El daño y la celda

No me puedo ni llegar a imaginar qué será estar encarcelado… Cuando estudiaba Derecho teníamos un profesor que nos enseñaba ‘Derecho Penitenciario’; una disciplina triste que consiste en explicar el régimen de encarcelamiento, toda la regulación normativa de la situación de las personas que están privadas de libertad antes o después de un proceso penal. Aquel profesor, que últimamente he vuelto a encontrar formando parte de mesas redondas que intentan arrojar luz sobre la situación de los políticos presos en Cataluña, era sumamente crítico con la solución que, desde la Ilustración, se ha dado en las sociedades democráticas para «castigar» la desviación respecto a las conocidas como «normas de convivencia».

Contrariamente a lo que podríamos llegar a pensar, el castigo con penas de prisión fue un invento moral controvertido; los legisladores hace dos siglos no veían claro que tanto a un evasor fiscal como a un asesino les cayera encima lo mismo: estar encerrado durante años en una celda enrejada. La privación de libertad no es ninguna bicoca; los problemas que se pueden derivar de todo esto no son precisamente pequeños.

No se trata sólo de quitar a una persona su libertad ambulatoria: también se le priva de comunicación y de amor -de contacto familiar-, de reconocimiento, de sexualidad normal, de poder desarrollar las múltiples habilidades que conforman su talante -acceso a información, libros, cultura, espiritualidad… -, de ser quien es plenamente, en definitiva.

Una persona encerrada en una prisión, por muy bien equipada que la institución esté de piscinas y patios y gimnasios, por mucho que a la persona se le alimente bien y que no pase frío ni calor, es un hombre o una mujer que vive lejos de cualquier ideal, privado de un acceso más o menos cercano a lo que puedan ser sus más íntimas aspiraciones humanas.

En el caso de los presos políticos catalanes, la cosa es aún más sangrante porque se hace evidente la arbitrariedad final del asunto: si hubieran elegido irse de España, ningún país europeo los habría extraditado -esto ya lo sabemos sin ninguna duda-; todos los países ‘normales’ se dan cuenta de la injusticia de este pleito, de la arbitrariedad asquerosa que supone tener que encerrar a alguien en prisión simplemente porque, en democracia, ha montado un plebiscito, sin ni siquiera tener nada verosímilmente preparado para dar consistencia real a la voluntad republicana que se derivó del triunfo del ‘sí’ bajo las porras.

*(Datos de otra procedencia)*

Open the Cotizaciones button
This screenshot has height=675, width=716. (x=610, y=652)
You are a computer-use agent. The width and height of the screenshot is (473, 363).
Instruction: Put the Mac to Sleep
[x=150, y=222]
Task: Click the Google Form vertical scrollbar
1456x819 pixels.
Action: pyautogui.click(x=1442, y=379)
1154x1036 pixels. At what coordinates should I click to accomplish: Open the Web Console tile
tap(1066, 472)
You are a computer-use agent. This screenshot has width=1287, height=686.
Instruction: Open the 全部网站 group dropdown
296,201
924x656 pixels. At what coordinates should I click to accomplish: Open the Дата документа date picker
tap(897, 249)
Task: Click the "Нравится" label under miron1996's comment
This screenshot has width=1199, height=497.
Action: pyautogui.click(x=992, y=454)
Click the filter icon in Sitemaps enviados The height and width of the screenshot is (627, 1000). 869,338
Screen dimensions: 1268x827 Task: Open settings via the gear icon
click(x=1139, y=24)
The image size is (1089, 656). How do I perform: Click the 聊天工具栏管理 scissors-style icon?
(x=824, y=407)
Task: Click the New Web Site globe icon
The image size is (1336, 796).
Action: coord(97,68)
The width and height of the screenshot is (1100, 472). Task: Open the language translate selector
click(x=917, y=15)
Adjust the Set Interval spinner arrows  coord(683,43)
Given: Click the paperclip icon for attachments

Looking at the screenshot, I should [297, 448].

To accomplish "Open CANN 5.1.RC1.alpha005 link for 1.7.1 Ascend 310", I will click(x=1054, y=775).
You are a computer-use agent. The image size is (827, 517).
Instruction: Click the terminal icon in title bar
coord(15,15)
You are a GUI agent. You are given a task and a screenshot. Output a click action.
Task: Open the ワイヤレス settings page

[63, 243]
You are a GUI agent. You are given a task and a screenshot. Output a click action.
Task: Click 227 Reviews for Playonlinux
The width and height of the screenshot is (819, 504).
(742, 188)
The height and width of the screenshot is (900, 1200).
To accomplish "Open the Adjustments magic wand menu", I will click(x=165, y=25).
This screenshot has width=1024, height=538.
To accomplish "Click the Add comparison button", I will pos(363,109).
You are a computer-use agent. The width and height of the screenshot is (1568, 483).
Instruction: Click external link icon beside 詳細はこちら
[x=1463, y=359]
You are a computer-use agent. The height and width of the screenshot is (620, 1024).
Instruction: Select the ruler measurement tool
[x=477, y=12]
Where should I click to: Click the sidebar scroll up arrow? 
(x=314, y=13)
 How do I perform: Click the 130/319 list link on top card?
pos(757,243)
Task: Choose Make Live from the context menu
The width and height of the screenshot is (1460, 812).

La sedición, si la hubiera habido -o la rebelión-, deberían haberse producido, si acaso, después, si frente a la monarquía parlamentaria armada se hubiera motivado un levantamiento popular o institucional que tuviese por objetivo crear otro Estado. Pero eso ni siquiera se planteó.

Las banderas de España ni se arriaron; al día siguiente de la proclamación de la república, Puigdemont se paseaba por Girona, donde eran las ferias de otoño. En el fondo parece que están cerrados por sobrepasarse de demócratas, es decir, por haber sido tan democráticos que pusieron a una débil democracia, la española, en peligro, o al menos la dejaron en evidencia ante el mundo.

Debe de ser muy duro estar cerrado. En estos días, todos nosotros solemos pasar muchas horas en familia. Reímos y cantamos, explicamos recuerdos y proyectamos la vida futura; nos enfadamos con los parientes que se pasan de listos, discutimos de política y de dietética o hablamos de dinero, de series de televisión o de novelas con premio. Debe ser muy duro prescindir de todo esto…; dejar de ver cómo crecen los propios hijos, y no poder disfrutar de una comida con los padres o con los amigos más íntimos. Y todo sin haber hecho ningún daño a nadie; todo sin que parte alguna se vea ninguna herida o destrozo, muerte o descalabro causado por nuestras ‘fechorías’. Hay ‘delitos’ que no vienen acompañados de daño perceptible alguno. Y así van pasando los días, y los años, y el absurdo se hace tan visible y vergonzoso que ni el tiempo tendrá suficiente dimensión para taparlo.